The attempt to adapt classic crimes from criminal law to the Internet era gives rise to varied and interesting problems. In this case, the "legal stew" that was created does not seem to be a particularly successful one. The interpretation that seducing minors from afar via the Internet to commit sexual acts on their bodies, without the penetration of a sexual organ, and without coercion - even if the consent was obtained fraudulently - is rape, seems strange to me, not to say unrealistic.
It is completely clear that the Israeli legislator did not anticipate an indictment for the crime of rape based on the combination of the three abovementioned legal instructions, and it is clear that had he been asked he would have rejected this interpretation. This interpretation is also too far removed from the usual everyday meaning of the expression rape, as it is understood by any ordinary person.
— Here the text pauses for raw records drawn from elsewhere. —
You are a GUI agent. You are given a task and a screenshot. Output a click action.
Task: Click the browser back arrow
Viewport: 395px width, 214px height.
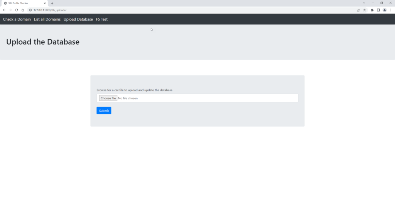(x=4, y=10)
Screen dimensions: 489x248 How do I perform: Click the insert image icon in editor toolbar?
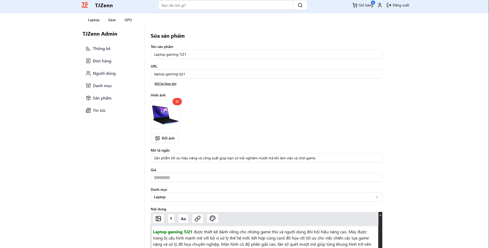point(158,219)
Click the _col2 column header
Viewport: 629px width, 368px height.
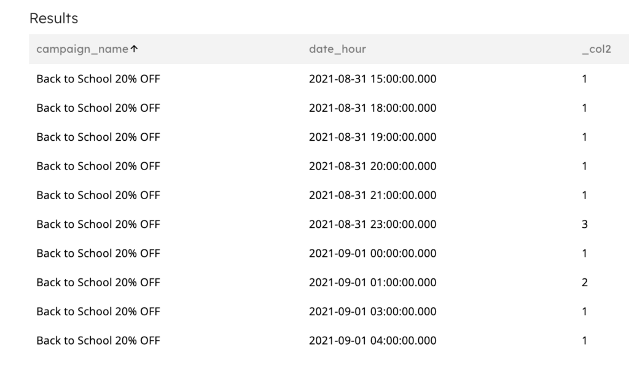click(596, 49)
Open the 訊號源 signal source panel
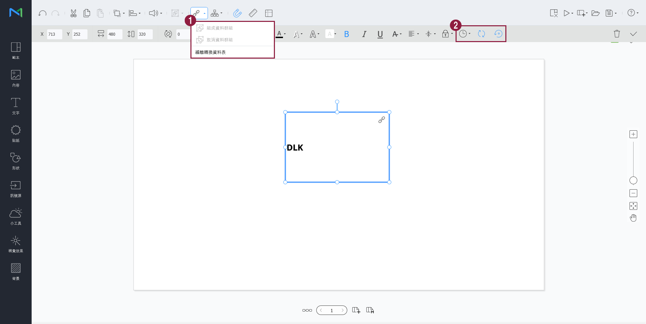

And now we have to ask why the State Prosecutor's Office feels obligated to serve an indictment for the most serious crime possible, even if it is a theoretical and unrealistic option. Apparently the well-known rule that "criminal law is designed to guide the behavior of ordinary people and therefore it must speak in ordinary and simple language" has been eroded and forgotten, and the State Prosecutor's Office does not act in accordance with it. Moreover, trying a person for rape under the circumstances described here constitutes a cheapening of the crime of rape, in a manner that undermines public confidence in criminal law.
There is a danger that because of the indictment for rape the accused will be publicly labeled as a rapist, even if he is acquitted of this crime and is convicted of lesser crimes of indecent acts and sexual harassment. There is no apparent justification for that. If the legislator wants us to relate to people like Sabah - people who certainly deserve to be subject to criminal law - as rapists, it is invited to update the crime of rape, which in any case includes quite a number of alternatives, and to add an alternative called "rape from afar." As long as he hasn't done so, the proposed interpretation of the existing law is far from being clear and logical.
It is not the job of the State Prosecutor's Office to cook up such a creative dish and to call the surfer a "rapist," even if he is far from being an innocent surfer. As long as that has not been done, and the law has not been amended, the facts in the indictment do not establish the crime of raping a minor, and serving the indictment as such seems more like a crime of raping the law.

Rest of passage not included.